- **INFORMATION**:
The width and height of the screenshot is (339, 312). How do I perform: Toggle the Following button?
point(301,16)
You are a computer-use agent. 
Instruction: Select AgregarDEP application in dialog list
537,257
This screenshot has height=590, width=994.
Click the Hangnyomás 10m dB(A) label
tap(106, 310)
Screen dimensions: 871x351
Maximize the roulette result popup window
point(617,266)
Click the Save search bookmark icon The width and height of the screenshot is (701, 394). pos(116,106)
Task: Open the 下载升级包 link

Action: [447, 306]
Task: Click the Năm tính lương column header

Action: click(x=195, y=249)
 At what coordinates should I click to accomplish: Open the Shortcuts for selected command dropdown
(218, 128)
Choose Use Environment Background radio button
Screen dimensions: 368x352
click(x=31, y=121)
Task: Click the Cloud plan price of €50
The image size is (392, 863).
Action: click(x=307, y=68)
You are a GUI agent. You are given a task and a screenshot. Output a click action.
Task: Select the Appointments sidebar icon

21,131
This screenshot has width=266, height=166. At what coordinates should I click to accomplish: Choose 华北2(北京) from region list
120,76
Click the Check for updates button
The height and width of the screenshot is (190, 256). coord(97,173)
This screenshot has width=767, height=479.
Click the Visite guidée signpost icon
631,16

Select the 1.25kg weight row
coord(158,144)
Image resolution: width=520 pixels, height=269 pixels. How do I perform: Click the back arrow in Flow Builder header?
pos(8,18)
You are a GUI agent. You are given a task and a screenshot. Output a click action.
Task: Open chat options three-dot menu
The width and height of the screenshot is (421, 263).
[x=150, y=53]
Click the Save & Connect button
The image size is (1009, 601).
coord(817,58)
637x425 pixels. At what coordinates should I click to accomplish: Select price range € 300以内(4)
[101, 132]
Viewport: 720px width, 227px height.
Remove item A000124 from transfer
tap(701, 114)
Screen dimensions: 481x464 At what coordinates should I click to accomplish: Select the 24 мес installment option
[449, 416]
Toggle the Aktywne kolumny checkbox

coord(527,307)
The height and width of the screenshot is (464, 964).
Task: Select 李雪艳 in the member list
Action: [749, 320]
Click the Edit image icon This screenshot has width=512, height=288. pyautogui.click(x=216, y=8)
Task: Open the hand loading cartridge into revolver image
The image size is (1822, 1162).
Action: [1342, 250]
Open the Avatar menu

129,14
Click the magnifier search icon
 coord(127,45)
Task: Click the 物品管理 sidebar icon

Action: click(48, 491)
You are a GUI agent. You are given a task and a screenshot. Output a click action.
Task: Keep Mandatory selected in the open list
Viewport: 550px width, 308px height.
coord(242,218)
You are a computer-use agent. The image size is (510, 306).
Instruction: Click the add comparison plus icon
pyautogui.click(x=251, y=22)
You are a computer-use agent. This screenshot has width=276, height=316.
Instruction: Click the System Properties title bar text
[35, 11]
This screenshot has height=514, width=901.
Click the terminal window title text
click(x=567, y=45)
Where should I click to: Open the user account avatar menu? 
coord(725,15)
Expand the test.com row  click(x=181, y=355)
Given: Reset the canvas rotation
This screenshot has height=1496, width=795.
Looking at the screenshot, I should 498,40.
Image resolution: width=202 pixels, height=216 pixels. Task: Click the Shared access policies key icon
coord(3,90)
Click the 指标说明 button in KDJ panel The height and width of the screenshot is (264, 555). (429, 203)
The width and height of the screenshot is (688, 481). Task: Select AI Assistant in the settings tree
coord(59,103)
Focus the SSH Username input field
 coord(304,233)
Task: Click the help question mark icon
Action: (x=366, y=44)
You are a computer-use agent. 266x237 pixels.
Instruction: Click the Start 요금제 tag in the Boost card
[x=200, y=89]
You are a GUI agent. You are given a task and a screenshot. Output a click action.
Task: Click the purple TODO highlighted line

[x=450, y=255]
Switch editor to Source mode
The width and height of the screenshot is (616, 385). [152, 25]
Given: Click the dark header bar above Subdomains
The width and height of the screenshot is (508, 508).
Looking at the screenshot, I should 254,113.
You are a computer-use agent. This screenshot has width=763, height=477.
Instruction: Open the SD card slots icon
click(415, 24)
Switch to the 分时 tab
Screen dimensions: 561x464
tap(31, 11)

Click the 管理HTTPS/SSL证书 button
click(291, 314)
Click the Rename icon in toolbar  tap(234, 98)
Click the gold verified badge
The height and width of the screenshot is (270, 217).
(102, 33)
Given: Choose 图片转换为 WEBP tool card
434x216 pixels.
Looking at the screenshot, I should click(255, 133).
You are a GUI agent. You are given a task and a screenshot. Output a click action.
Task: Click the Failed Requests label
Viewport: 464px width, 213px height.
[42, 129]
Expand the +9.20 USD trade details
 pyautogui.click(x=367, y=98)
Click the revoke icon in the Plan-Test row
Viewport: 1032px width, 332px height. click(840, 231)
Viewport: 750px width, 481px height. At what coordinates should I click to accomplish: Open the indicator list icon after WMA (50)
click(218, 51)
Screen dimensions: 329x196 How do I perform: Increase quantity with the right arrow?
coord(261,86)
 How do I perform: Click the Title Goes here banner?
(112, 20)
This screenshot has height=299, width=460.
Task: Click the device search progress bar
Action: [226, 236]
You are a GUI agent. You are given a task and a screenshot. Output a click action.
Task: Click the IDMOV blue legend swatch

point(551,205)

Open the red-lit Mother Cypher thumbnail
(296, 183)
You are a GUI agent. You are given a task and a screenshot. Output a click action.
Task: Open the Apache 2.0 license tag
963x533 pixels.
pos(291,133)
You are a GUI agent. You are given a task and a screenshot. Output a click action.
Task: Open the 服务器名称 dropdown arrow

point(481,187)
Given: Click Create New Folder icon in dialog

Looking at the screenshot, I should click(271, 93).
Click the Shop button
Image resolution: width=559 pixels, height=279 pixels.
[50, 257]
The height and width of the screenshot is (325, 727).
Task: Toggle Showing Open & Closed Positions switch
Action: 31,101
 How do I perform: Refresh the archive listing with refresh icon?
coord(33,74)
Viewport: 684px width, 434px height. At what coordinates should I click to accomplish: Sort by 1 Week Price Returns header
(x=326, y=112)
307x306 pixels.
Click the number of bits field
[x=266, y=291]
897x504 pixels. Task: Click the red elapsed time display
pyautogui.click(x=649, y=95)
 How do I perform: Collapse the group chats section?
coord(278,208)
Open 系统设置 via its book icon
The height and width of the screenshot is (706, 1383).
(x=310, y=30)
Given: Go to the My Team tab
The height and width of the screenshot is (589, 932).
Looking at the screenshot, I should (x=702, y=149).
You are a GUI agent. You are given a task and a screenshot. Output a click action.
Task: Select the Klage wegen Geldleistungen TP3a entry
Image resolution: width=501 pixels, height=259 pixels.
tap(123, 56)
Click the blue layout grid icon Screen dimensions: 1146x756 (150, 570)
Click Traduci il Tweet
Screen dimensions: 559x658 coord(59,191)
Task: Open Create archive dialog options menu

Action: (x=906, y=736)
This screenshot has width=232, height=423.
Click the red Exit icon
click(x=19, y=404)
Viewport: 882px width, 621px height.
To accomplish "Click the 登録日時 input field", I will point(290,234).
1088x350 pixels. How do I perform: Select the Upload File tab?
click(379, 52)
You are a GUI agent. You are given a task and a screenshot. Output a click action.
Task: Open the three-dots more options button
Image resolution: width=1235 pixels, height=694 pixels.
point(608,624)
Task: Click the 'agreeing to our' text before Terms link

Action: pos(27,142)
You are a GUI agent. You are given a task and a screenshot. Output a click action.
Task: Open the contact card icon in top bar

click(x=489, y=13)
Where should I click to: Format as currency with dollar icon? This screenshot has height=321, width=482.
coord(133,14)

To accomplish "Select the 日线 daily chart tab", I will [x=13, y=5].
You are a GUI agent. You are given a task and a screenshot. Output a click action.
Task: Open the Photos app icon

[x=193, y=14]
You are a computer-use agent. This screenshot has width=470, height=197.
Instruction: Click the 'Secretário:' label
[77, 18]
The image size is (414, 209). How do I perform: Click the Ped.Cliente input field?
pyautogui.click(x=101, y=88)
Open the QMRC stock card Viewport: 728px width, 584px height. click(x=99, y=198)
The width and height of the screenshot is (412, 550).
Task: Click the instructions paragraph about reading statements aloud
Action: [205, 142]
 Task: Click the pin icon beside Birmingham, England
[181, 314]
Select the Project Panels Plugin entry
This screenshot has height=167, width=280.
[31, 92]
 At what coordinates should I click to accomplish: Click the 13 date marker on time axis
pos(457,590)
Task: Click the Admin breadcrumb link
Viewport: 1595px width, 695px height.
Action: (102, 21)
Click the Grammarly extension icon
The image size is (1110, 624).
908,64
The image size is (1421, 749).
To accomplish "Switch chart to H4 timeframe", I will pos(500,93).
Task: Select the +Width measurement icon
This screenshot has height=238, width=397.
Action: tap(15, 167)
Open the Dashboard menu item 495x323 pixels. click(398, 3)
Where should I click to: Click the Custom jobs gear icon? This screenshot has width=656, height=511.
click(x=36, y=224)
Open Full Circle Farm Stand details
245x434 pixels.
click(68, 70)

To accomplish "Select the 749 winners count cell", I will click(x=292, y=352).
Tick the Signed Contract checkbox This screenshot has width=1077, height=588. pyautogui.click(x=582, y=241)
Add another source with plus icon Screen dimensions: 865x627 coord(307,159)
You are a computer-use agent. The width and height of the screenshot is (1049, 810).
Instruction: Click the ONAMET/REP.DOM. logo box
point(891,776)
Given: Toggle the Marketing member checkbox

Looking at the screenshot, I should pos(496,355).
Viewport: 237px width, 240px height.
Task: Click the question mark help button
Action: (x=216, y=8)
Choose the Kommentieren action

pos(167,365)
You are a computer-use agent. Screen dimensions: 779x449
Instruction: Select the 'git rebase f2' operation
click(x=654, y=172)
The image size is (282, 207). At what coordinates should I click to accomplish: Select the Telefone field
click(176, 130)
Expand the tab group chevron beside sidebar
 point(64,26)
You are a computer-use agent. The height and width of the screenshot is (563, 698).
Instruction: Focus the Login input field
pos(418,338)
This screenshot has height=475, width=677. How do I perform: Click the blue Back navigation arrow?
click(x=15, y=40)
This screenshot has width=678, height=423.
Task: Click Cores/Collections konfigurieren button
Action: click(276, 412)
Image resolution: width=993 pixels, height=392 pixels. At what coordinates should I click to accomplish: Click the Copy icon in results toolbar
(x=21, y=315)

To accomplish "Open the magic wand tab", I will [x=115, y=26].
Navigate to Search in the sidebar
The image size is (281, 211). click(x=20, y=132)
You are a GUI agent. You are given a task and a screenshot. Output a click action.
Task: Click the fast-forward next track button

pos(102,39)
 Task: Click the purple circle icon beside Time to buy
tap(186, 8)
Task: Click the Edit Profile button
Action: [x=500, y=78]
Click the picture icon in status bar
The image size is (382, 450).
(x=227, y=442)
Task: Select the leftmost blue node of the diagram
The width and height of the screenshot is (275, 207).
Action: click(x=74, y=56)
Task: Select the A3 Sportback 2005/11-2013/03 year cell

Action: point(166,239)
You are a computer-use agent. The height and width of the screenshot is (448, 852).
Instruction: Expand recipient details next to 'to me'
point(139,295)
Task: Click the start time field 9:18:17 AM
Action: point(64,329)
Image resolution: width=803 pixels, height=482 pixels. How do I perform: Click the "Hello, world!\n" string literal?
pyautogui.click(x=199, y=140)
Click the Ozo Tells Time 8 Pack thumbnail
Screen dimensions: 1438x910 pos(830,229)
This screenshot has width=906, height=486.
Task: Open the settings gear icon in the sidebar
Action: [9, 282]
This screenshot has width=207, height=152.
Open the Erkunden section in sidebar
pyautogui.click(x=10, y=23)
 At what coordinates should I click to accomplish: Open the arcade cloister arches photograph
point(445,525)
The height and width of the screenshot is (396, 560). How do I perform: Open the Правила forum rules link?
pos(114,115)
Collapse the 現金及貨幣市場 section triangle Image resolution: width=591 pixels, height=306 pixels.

- **WHAT TO DO**:
Set the entries down again exactly, beginning with their first line and ending with the line that contains "Screen dimensions: 871x351"; omit all other lines.

- **TASK RESPONSE**:
The width and height of the screenshot is (339, 312). How do I perform: Toggle the Following button?
point(301,16)
You are a computer-use agent. 
Instruction: Select AgregarDEP application in dialog list
537,257
This screenshot has height=590, width=994.
Click the Hangnyomás 10m dB(A) label
tap(106, 310)
Screen dimensions: 871x351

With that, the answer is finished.